Martin Beyeler : La Suisse s’est engagée dans divers traités internationaux à établir une telle réglementation et en particulier à ouvrir son marché au niveau international. Dans ce cadre, un devoir de réglementation existe donc. Au-delà, la question de savoir ce que l’on veut réguler ou pas est de nature politique. Cela étant, la Constitution fédérale oblige toutes les instances étatiques à observer la neutralité concurrentielle. Autrement dit, la passation des marchés publics doit être organisée de manière à exclure les distorsions de concurrence. D’où la fixation de règles d’adjudication. Des règles qui doivent aussi garantir un maximum de transparence dans l’attribution des commandes publiques. Enfin, le droit des marchés publics a encore pour but d’assurer une allocation efficiente des deniers publics.

La SIA critique la concurrence basée sur les prix et milite pour une concurrence fondée sur la qualité : cet engagement en vaut-il la peine?
En vertu de la loi, l’adjudication doit fondamentalement prendre en compte aussi bien le prix que la qualité.

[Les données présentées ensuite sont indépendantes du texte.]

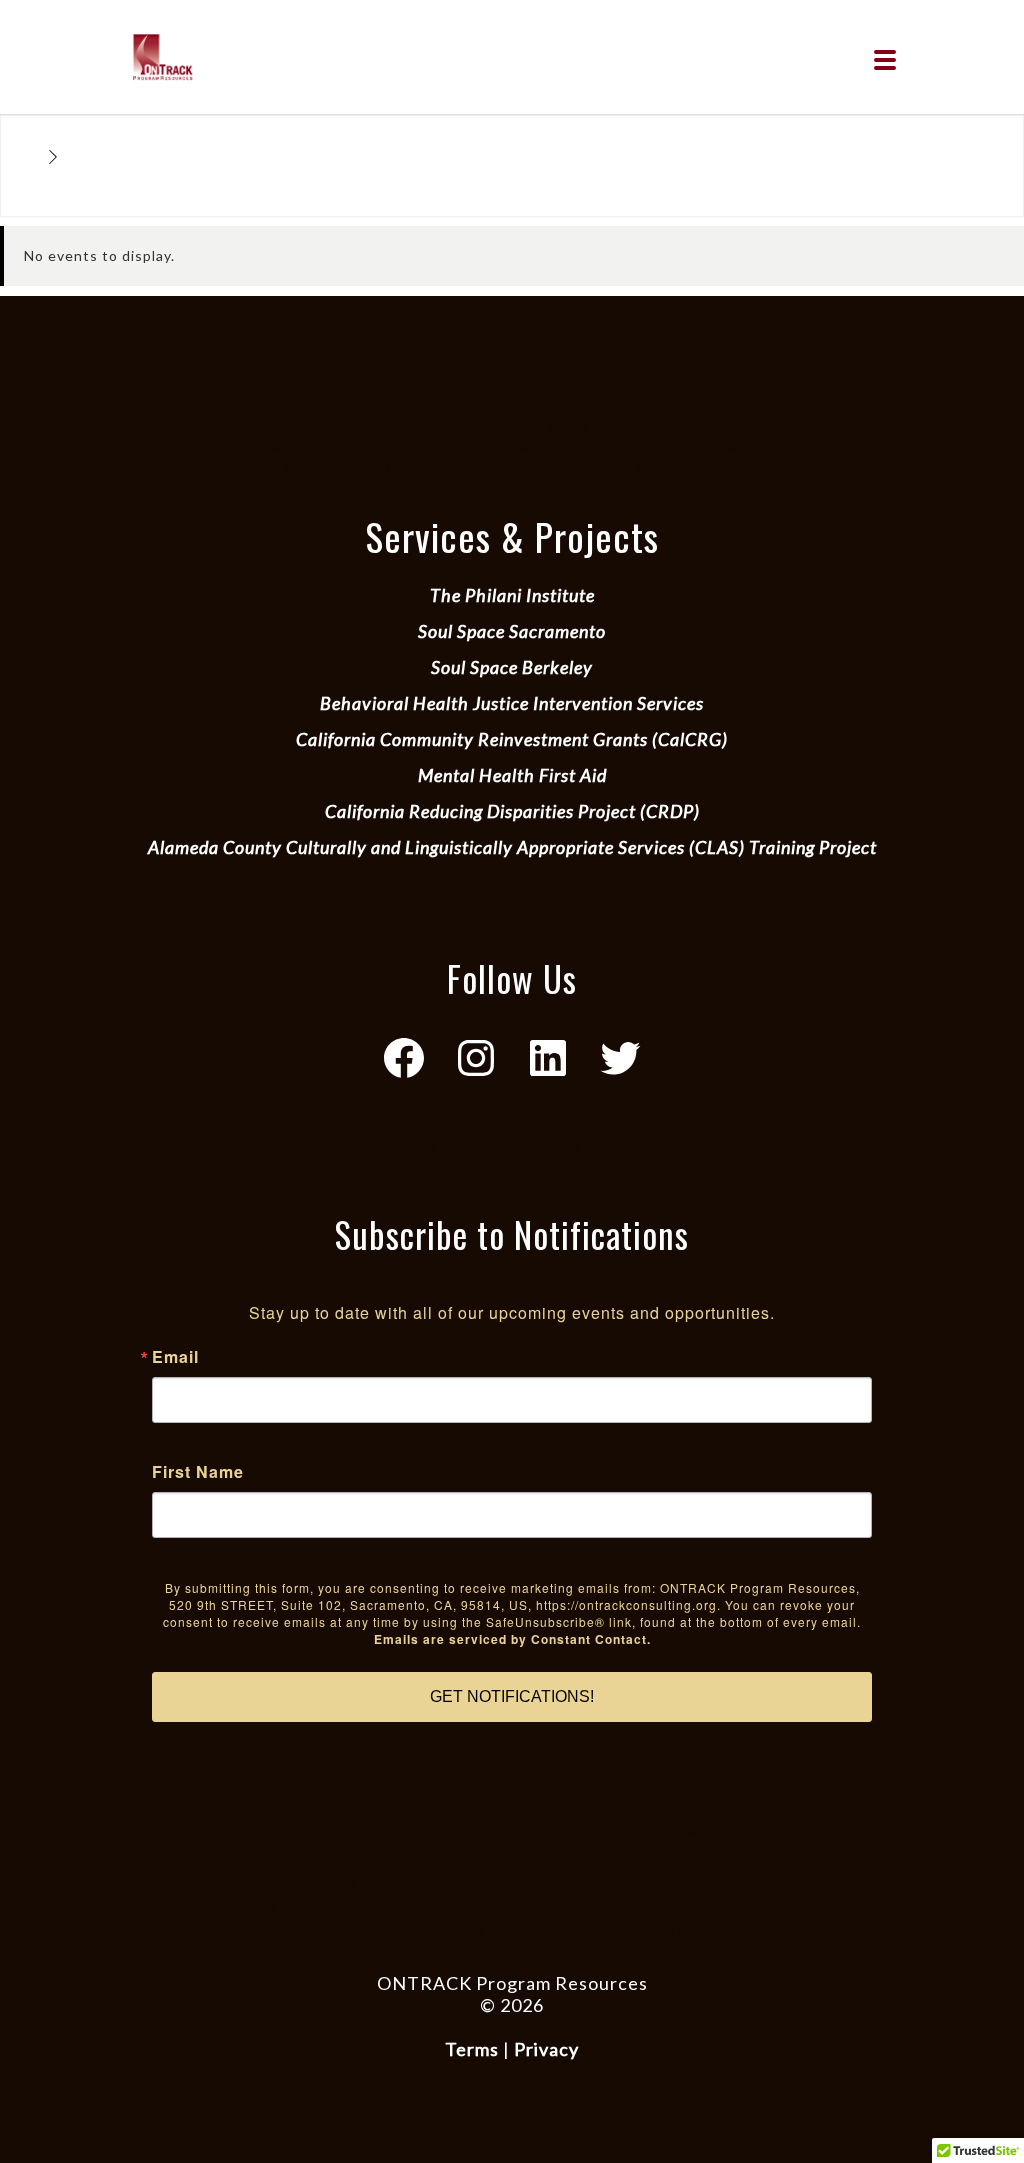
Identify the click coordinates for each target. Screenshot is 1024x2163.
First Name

En pratique, on constate cependant que le prix a souvent une prépondérance de facto, dans la mesure où il motive l’adjudication en dépit de l’existence de critères qualitatifs. Cela pour diverses raisons qui ne me sont pas toutes connues. L’une d’elles relève certainement de la pression permanente à l’économie qui s’exerce sur les organismes étatiques. Il me semble en outre que l’on fixe trop souvent des critères d’adjudication qui font que toutes les offres présentées s’avèrent plus ou moins équivalentes. Nous devrions réfléchir à des critères qui permettent la mesure tangible de différences de qualité. Car une telle mesure, ainsi que sa justification représentent toujours une tâche hautement complexe ; sans compter qu’il n’est souvent guère possible de prévoir objectivement une qualité.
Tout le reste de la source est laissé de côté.